→ Text for analysis
______________________________

Data entry
Self-coding or pre-coded questionnaires are preferable. Data is input as text, multiple choice, numeric,
date and time, and yes/no responses. In double entry techniques, 2 data entry clerks enter the same data and a check is made
by computer on items on which they differ. Data in the computer can be checked manually against the original questionnaire.
Interactive data entry enables detection and correction of logical and entry errors immediately.
Data editing
Data editing is the process of correcting data collection and data entry errors. The data is 'cleaned'
using logical, statistical, range, and consistency checks. All values are at the same level of precision (number of decimal
places) to make computations consistent and decrease rounding off errors. The kappa statistic is used to measure inter-rater
agreement. Data editing identifies and corrects errors
such as invalid or inconsistent values.
Data validation
Data is validated and its consistency is
tested. The main data problems are missing data, coding
and entry errors, inconsistencies, irregular patterns, digit preference, out-liers, rounding-off / significant figures, questions
with multiple valid responses, and record duplication.
Data transformation
Data transformation is the process
of creating new derived variables preliminary to analysis and includes mathematical operations such as division, multiplication,
addition, or subtraction; mathematical transformations such as logarithmic, trigonometric, power, and z-transformations.
Preliminary data analysis
Data analysis consists of data summarization,
estimation and interpretation. Simple manual inspection of the data is needed before
statistical procedures. Preliminary examination consists
of looking at tables and graphics. Descriptive statistics are used to detect errors, ascertain the normality of the data,
and know the size of cells. Missing values may be imputed or incomplete observations may be eliminated.
Tests for association and effect
Tests for association, effect, or trend involve construction and testing of hypotheses. The tests for
association are the t, chi-square, linear correlation, and logistic regression tests or coefficients. The common effect measures
Odds Ratio, Risk Ratio, Rate difference. Measures of trend can discover relationships that are not picked up by association
and effect measures. The probability, likelihood, and regression models are used in analysis.
Analytic procedures and computer programs vary for continuous and discrete data, for person-time and
count data, for simple and stratified analysis, for univariate, bivariate and multivariate analysis, and for polychotomous
outcome variables. Procedures are different for large samples and small samples.

______________________________

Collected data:
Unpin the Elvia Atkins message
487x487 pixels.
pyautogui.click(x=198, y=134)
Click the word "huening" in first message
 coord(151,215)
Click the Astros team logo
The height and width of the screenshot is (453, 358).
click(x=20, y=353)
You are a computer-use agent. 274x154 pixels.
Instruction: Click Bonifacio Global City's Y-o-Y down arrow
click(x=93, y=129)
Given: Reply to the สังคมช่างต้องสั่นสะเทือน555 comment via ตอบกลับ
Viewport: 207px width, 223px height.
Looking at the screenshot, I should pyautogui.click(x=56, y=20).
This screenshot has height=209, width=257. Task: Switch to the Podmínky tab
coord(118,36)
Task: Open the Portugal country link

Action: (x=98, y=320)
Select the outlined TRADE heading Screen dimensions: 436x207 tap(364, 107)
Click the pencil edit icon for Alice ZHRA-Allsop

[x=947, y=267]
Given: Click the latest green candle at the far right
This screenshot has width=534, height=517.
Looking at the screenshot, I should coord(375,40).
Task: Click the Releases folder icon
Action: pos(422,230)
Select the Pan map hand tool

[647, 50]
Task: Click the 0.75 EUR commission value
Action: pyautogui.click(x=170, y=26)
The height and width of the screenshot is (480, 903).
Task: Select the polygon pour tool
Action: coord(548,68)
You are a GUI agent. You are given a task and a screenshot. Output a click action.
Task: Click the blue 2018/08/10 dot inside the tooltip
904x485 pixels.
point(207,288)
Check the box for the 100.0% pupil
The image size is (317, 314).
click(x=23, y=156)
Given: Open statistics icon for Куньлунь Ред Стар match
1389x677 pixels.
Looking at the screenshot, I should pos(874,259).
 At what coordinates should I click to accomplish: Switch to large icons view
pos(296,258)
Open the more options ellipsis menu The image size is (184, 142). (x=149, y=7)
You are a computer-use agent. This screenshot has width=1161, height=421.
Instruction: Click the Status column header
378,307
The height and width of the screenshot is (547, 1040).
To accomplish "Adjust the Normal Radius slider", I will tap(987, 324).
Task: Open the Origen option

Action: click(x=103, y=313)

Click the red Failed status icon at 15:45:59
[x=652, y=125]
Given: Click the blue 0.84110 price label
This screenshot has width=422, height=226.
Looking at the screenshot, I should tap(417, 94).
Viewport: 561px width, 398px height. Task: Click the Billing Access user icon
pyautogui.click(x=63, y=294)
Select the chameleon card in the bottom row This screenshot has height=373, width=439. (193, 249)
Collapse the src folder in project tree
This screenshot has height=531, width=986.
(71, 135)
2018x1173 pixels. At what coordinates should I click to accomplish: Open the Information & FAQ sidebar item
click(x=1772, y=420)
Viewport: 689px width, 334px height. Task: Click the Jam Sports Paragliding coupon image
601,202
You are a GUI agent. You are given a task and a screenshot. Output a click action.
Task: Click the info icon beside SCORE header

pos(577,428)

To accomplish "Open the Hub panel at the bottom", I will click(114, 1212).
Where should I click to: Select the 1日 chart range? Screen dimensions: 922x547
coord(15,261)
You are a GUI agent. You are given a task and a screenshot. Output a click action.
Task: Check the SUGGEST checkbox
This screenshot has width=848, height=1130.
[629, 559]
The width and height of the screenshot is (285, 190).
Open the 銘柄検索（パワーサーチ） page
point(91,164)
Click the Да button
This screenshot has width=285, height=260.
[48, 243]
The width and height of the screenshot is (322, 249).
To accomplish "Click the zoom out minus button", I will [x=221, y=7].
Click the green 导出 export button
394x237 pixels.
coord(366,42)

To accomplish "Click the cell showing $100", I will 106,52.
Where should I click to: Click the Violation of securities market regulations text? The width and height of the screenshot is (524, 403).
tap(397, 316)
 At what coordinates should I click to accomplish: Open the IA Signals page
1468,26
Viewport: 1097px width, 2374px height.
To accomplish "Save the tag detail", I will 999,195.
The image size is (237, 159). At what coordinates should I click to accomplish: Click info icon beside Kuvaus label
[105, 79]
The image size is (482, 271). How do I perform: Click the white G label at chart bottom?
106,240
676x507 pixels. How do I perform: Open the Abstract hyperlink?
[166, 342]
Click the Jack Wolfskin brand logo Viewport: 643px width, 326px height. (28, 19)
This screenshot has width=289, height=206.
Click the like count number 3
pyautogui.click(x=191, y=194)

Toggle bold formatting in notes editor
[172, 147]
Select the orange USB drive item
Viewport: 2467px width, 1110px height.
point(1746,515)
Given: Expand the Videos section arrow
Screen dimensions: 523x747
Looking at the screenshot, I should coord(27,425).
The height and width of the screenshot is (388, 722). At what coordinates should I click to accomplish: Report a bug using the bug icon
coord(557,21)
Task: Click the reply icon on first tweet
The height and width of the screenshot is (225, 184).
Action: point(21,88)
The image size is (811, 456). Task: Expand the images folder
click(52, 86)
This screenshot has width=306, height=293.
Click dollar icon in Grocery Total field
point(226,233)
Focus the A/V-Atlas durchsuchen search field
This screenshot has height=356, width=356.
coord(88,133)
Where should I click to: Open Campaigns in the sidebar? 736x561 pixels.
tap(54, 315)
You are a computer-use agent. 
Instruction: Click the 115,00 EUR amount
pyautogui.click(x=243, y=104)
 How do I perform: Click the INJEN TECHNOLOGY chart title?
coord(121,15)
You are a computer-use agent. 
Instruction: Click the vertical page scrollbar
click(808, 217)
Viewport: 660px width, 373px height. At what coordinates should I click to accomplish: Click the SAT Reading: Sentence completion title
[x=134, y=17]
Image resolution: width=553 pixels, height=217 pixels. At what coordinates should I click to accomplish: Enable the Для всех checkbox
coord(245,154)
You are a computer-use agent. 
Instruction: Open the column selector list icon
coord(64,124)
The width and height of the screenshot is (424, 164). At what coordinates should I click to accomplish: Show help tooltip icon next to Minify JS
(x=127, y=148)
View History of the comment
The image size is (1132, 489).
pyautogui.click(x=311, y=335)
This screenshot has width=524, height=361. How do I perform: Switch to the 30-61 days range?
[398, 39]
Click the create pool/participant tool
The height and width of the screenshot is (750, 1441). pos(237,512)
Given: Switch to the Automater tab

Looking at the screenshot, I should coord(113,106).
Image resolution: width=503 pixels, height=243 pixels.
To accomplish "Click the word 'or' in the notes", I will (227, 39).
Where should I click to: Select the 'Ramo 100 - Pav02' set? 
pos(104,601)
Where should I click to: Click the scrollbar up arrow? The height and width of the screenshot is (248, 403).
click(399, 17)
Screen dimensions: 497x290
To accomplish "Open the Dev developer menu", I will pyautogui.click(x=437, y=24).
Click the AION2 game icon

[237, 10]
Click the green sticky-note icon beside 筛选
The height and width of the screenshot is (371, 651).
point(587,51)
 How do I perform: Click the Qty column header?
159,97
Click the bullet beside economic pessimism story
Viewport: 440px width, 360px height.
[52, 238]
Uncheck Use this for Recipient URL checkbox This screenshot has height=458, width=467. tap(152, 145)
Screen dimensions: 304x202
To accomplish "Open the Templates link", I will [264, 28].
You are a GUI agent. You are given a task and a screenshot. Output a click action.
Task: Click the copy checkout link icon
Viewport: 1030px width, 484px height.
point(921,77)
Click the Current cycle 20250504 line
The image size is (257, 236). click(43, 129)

______________________________

→ Work item
Reproduce the passage from the text on data handling, starting at "Data validation" and ending at "power, and z-transformations.".

→ The completed task
Data validation
Data is validated and its consistency is
tested. The main data problems are missing data, coding
and entry errors, inconsistencies, irregular patterns, digit preference, out-liers, rounding-off / significant figures, questions
with multiple valid responses, and record duplication.
Data transformation
Data transformation is the process
of creating new derived variables preliminary to analysis and includes mathematical operations such as division, multiplication,
addition, or subtraction; mathematical transformations such as logarithmic, trigonometric, power, and z-transformations.